The alternative method is country-specific. For countries with actively traded sovereign CDS, Damodaran uses each country's own CDS spread directly.

A sovereign CDS spread represents the annual premium an investor pays to insure against the default of that government's debt. Even the safest sovereigns trade with a small positive CDS spread — the market prices a residual baseline of systemic risk into every contract. A country's raw CDS spread therefore reflects both its own credit risk and this market-wide baseline. To isolate what is truly country-specific, Damodaran nets each country's CDS against Switzerland's — the sovereign with one of the lowest actively traded spreads in the market — stripping out the baseline and leaving only the incremental country risk. Historically he used the US CDS spread for this netting, but switched to Switzerland following the US sovereign downgrade.

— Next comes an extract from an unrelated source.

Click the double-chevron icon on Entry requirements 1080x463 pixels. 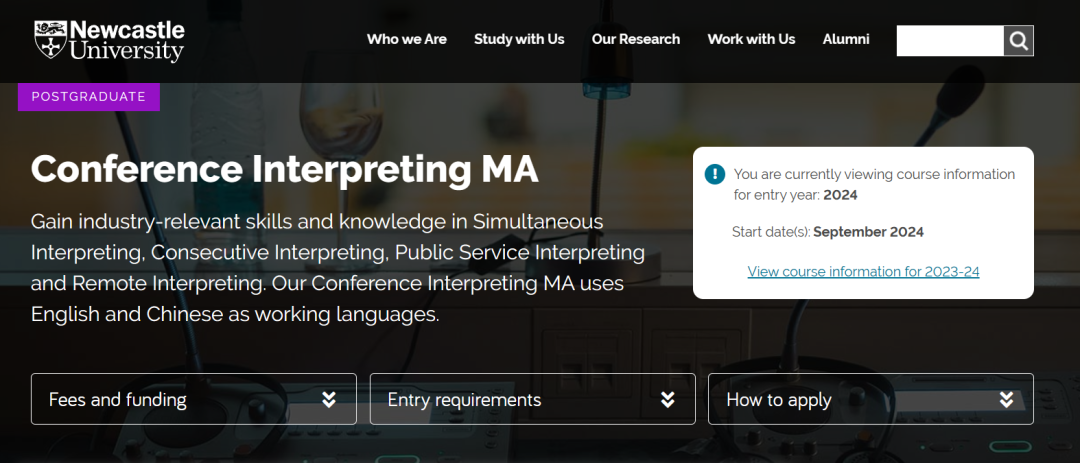pos(668,400)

The scalar: why it exists and what it represents

A sovereign default spread is a debt market signal. It tells you how much more investors demand to hold a risky sovereign's bonds relative to a risk-free government bond. But equity occupies a different and riskier position — equity investors are junior in the capital structure, they are last to be compensated if things deteriorate, and the value of their stake is subject to greater volatility than the debt above them. Applying a bond market spread directly to a cost of equity build-up would therefore understate the true equity risk premium.

To bridge this gap, Damodaran applies a scalar: the ratio of equity market volatility to sovereign bond market volatility. The underlying assumption is that equity and bond markets are responding to the same country risk conditions, with equity amplifying that risk by a measurable factor. The scalar converts the bond market signal into equity terms.

A consideration for the user: the scalar is derived from two emerging market indices — the S&P Emerging BMI on the equity side and the iShares JPMorgan USD Emerging Markets Bond ETF on the bond side — yet it is applied universally to all countries in Damodaran's dataset, including developed markets such as France or Australia. Practitioners applying this framework to developed market valuations should be aware that the scalar may not reflect the volatility dynamics of the specific markets they are working with.

How the scalar is calculated

Damodaran computes the scalar using five years of price volatility data across the two indices described above. For each of the five calendar years, he calculates the volatility of daily price returns for both indices. He then averages the five annual volatility figures separately for equity and bonds, and divides the two averages to produce the scalar. His published figure as of January 2026 is 1.52, implies that equity markets have been approximately 52% more volatile than sovereign bond markets over the measurement period.

A consideration for the user: this calculation uses price returns rather than total returns.  Total return data would produce a cleaner volatility estimate, though the practical difference is unlikely to be large. Lastly, in his published dataset, the scalar is applied to all countries by default.

A consideration for the user: within a WACC build-up, the scalar is a cost of equity adjustment only. For the cost of debt, Damodaran's own framework applies the pre-scalar default spread directly — the reasoning being that the scalar exists to convert a bond market signal into equity terms, and no such conversion is needed when estimating the cost of debt itself.

Why this matters in practice

Understanding how these numbers are constructed is not just an academic exercise. The methodology involves a series of design choices — how the default spread is derived, whether and how the scalar is applied, and which figures flow into the cost of equity versus the cost of debt — each of which can materially affect the output. Practitioners who use Damodaran's published figures directly without understanding these mechanics risk applying numbers that do not reflect the assumptions appropriate totheir specific valuation context.